Napoléon avait d’ailleurs prévu cet échec. Comment ne l’aurait-il pas deviné ? Qui pouvait, en France ou en Europe, croire à ses paroles de paix et s’imaginer que la main tant d’années crispée sur l’épée allait écrire tout à coup de douces idylles ? Son génie impétueux, violent, absolu, rapace, ce génie dont il avait été si souvent fier, maintenant se retournait contre lui. On ne pouvait, on ne voulait pas croire que, soudain, cette rage de conquêtes se fût concentrée en amour exclusif pour les œuvres de paix. On sentait que si un an, deux ans lui étaient laissés, il ferait une armée nouvelle, s’en servirait comme d’un instrument de rapt, de meurtre et de vengeance. Malheur aux imprudents monarques qui auraient laissé respirer le terrible ennemi : Quelles tempêtes sur leurs trônes, et quels châtiments sur leurs têtes ! Il valait mieux lutter tout de suite, alors que, vide de sang et de force, la France, encore meurtrie et, d’ailleurs, divisée contre elle-même, ne pouvait qu’un médiocre effort.
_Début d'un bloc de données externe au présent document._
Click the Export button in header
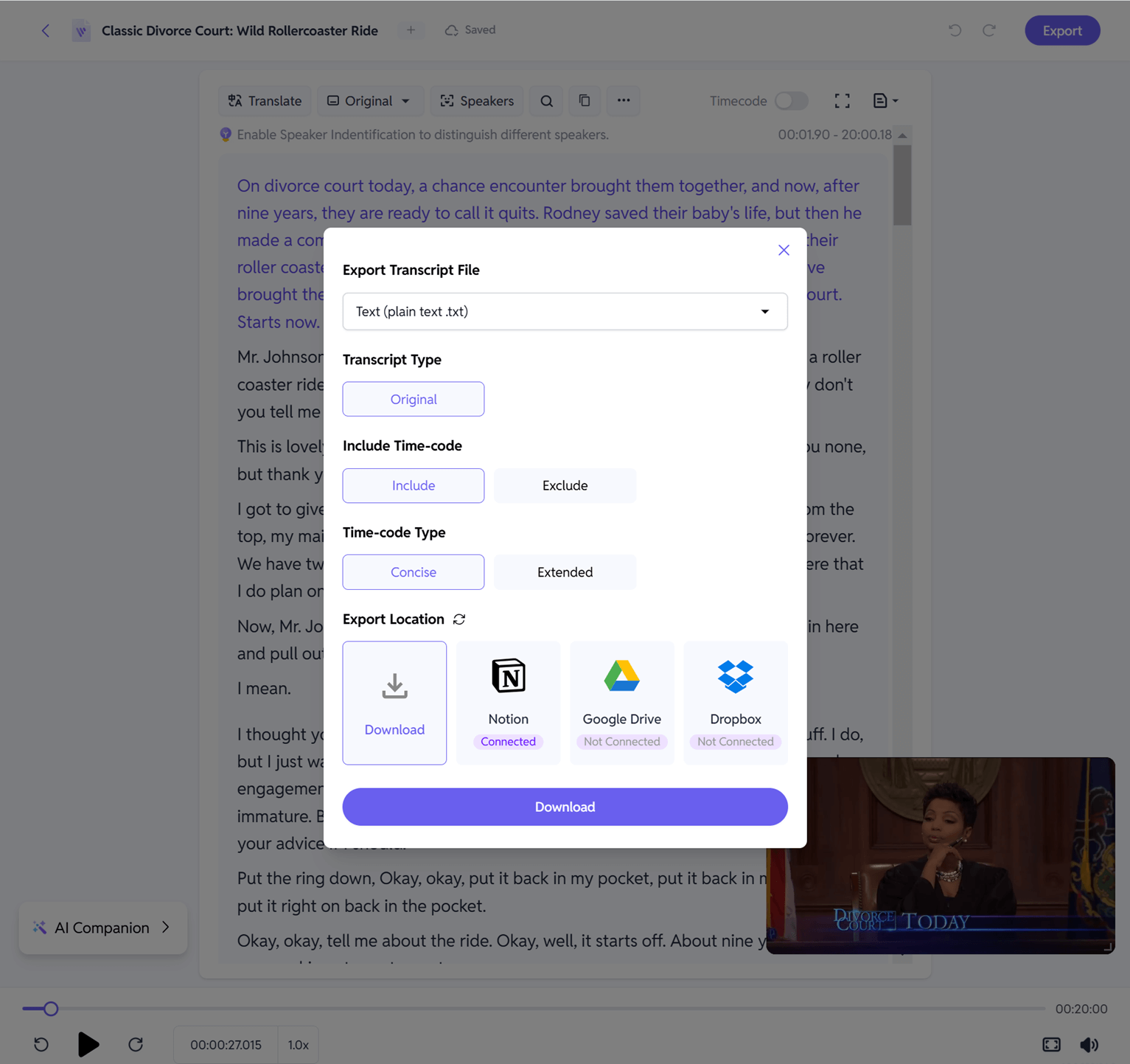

Certes, ces empereurs, ces rois ne représentaient pas l’Europe. Ils feignaient de se lever pour la liberté des peuples contre l’oppresseur. Or, au congrès de Vienne, ils avaient mutilé l’Europe, ils avaient foulé les nationalités et, par l’instrument diplomatique, commis les mêmes violences que Bonaparte par son épée. Ils ne défendaient pas que leur couronne, leur famille, leur prestige. Ils représentaient aussi le principe de la légitimité brisé par la France, et c’est en ce sens qu’on peut dire qu’à travers Bonaparte, bénéficiaire plus qu’héritier de la Révolution, ils voulaient châtier la nation deux fois insolente qui, en exécutant son roi, avait effleuré du glaive toutes les têtes couronnées, qui, en suivant sur les champs de bataille Bonaparte, avait pendant quinze ans jeté l’Europe dans la terreur et dans le sang. Le gouverneur des Provinces du Rhin appelait les soldats prussiens au partage anticipé de la nation française, et le Mercure du Rhin publiait ces lignes : « Si nous avons de justes motifs pour vouloir que Napoléon disparaisse de la scène politique comme prince, nous n’en avons pas de moins grands pour anéantir les Français comme peuple… Le monde ne peut rester en paix tant qu’il existera un peuple français… Qu’on le change donc en peuple de Neustrie, de Bourgogne, d’Aquitaine… »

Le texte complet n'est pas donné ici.